» Instructions to follow
Copy out exactly the lines below that run from the one holding "How do I perform: View" to the one holding "Task: Click the red horizontal slider handle", keeping both of those lines and no others.

---------------

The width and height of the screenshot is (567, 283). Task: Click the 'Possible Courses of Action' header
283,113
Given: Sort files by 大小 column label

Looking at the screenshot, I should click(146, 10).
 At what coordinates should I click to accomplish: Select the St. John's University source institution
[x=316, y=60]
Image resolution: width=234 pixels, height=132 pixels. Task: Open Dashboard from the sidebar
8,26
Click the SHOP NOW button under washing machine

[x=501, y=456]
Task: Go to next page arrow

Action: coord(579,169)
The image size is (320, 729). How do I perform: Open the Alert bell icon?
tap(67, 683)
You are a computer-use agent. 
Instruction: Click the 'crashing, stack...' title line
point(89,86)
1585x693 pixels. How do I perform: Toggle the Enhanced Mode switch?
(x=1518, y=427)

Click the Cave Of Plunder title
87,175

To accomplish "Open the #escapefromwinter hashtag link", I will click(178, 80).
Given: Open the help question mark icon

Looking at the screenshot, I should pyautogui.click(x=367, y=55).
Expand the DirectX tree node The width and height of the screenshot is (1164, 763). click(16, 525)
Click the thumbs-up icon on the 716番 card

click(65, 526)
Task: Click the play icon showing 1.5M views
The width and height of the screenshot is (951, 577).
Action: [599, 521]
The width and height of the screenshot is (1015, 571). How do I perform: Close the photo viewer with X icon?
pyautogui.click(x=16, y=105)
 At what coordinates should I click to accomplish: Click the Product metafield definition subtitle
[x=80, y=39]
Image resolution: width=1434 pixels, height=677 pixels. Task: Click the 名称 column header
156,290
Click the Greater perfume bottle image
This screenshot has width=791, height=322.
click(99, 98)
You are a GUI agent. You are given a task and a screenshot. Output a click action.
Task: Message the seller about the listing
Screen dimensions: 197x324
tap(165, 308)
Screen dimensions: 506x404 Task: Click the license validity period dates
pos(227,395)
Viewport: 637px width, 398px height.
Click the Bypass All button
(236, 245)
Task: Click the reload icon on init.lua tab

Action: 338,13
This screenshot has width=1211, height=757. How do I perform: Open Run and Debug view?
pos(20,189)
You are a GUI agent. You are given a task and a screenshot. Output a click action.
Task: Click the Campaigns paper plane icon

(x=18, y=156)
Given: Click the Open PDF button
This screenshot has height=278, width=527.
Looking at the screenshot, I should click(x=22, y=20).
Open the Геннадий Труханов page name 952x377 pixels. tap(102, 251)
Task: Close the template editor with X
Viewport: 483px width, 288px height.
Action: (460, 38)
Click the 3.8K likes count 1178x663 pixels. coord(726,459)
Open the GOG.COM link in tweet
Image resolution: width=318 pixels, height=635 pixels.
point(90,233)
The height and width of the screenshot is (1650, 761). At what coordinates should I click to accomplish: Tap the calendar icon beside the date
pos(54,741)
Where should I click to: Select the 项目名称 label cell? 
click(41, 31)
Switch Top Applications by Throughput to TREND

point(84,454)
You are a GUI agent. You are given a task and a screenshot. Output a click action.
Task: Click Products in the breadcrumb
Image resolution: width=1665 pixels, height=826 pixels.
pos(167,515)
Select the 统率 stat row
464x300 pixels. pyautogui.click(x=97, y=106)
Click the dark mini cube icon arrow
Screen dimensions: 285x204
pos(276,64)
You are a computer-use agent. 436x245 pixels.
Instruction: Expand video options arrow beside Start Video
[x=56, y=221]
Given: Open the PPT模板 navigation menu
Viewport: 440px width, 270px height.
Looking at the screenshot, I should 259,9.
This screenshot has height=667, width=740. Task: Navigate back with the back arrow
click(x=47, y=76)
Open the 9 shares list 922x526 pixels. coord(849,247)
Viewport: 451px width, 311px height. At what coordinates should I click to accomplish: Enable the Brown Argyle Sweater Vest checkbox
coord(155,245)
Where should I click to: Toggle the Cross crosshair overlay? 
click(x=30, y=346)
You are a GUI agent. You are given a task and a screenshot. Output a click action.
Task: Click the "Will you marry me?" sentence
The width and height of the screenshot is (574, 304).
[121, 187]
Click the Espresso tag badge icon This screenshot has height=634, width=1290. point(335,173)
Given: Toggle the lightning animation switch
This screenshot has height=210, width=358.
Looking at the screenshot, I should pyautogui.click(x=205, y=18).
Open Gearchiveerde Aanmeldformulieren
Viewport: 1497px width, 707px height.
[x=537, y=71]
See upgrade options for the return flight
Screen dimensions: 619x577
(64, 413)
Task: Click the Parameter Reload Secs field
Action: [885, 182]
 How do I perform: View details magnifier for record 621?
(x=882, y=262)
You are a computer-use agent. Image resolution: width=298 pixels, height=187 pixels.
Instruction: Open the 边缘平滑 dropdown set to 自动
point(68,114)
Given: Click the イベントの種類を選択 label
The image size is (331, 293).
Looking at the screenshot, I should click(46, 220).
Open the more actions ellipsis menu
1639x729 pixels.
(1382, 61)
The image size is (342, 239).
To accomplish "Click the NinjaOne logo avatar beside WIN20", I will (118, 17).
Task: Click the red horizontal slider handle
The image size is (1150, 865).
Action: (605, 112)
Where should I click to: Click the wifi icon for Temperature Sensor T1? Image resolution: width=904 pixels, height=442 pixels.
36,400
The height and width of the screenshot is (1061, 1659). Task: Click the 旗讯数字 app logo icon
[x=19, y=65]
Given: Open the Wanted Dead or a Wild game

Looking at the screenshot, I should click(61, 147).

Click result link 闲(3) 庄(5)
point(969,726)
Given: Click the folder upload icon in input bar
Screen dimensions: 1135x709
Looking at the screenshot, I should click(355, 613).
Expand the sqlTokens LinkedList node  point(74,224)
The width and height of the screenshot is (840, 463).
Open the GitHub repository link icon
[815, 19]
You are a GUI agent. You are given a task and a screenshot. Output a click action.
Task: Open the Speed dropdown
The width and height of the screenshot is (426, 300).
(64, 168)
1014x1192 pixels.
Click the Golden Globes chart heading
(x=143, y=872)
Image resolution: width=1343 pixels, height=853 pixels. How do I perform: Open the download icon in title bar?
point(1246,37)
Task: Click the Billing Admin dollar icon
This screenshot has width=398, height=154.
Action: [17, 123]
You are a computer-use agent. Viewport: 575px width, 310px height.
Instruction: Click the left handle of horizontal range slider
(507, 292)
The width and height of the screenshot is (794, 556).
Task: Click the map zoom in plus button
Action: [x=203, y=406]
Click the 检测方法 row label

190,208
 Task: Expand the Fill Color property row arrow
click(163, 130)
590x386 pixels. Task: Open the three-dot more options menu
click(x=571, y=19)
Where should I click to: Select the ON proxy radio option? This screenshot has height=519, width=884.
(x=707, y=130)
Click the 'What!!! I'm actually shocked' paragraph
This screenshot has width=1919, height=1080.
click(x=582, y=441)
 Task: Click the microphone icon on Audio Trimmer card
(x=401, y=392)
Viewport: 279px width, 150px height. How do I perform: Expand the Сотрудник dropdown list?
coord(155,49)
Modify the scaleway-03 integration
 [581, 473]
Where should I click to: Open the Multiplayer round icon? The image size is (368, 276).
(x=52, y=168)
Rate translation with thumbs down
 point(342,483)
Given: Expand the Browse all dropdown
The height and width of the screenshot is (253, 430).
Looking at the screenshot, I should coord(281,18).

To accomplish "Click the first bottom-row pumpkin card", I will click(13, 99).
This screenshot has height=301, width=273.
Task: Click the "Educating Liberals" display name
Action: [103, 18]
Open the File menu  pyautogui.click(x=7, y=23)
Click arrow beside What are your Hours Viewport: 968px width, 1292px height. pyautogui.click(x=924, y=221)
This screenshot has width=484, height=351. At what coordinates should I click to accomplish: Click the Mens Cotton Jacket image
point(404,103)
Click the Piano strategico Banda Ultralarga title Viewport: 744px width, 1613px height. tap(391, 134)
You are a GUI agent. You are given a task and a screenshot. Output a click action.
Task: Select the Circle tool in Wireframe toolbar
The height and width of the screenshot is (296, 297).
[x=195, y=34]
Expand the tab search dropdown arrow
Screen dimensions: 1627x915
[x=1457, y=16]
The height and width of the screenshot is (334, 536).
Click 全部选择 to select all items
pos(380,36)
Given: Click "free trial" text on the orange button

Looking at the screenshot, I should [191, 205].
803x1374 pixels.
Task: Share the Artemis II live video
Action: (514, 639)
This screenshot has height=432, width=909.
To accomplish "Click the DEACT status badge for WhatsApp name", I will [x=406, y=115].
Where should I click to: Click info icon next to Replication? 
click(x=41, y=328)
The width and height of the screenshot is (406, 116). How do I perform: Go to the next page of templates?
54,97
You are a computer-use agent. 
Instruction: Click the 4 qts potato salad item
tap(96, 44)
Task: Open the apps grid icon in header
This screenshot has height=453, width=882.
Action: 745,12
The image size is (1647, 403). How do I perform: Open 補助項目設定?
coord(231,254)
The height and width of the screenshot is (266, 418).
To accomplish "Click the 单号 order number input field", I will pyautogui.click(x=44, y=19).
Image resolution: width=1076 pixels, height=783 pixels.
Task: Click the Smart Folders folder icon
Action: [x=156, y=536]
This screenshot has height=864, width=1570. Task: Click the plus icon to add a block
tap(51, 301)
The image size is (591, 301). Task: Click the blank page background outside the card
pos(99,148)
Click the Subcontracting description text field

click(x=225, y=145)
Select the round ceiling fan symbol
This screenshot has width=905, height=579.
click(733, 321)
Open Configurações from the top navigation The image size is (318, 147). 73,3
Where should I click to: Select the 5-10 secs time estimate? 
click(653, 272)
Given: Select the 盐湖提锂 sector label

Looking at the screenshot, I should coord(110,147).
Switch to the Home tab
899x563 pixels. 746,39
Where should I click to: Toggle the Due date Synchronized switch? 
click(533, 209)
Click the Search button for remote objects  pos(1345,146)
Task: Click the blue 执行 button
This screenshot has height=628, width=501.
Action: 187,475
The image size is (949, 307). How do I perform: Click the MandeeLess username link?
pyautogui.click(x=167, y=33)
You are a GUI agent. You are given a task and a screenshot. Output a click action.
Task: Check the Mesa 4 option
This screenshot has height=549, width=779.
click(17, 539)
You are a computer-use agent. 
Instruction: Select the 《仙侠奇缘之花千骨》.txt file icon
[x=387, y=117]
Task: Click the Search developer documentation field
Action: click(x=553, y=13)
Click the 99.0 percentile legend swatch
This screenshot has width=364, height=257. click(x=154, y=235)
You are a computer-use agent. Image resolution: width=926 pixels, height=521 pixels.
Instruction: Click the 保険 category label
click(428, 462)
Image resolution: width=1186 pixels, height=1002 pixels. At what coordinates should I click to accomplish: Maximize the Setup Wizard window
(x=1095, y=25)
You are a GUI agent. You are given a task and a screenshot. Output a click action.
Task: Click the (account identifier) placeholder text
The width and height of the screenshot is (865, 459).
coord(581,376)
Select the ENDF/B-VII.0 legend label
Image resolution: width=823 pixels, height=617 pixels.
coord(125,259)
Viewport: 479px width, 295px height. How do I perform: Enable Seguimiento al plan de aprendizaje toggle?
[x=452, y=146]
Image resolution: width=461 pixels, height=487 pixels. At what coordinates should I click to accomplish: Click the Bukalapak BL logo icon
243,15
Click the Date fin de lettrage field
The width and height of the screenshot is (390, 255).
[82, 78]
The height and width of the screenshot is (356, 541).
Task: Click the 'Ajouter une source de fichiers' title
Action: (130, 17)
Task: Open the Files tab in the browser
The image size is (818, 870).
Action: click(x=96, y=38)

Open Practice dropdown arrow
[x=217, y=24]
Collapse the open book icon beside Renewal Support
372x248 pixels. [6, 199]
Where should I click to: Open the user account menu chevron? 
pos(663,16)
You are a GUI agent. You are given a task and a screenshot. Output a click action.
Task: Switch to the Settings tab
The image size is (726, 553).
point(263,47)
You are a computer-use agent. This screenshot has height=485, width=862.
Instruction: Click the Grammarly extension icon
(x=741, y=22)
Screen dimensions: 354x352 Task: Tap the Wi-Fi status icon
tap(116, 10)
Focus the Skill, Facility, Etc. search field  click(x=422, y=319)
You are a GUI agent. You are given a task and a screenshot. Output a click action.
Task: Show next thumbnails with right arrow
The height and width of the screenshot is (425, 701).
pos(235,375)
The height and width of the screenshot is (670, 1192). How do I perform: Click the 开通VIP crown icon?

---------------

» Response for this exercise
 How do I perform: View details magnifier for record 621?
(x=882, y=262)
You are a computer-use agent. Image resolution: width=298 pixels, height=187 pixels.
Instruction: Open the 边缘平滑 dropdown set to 自动
point(68,114)
Given: Click the イベントの種類を選択 label
The image size is (331, 293).
Looking at the screenshot, I should click(46, 220).
Open the more actions ellipsis menu
1639x729 pixels.
(1382, 61)
The image size is (342, 239).
To accomplish "Click the NinjaOne logo avatar beside WIN20", I will (118, 17).
Task: Click the red horizontal slider handle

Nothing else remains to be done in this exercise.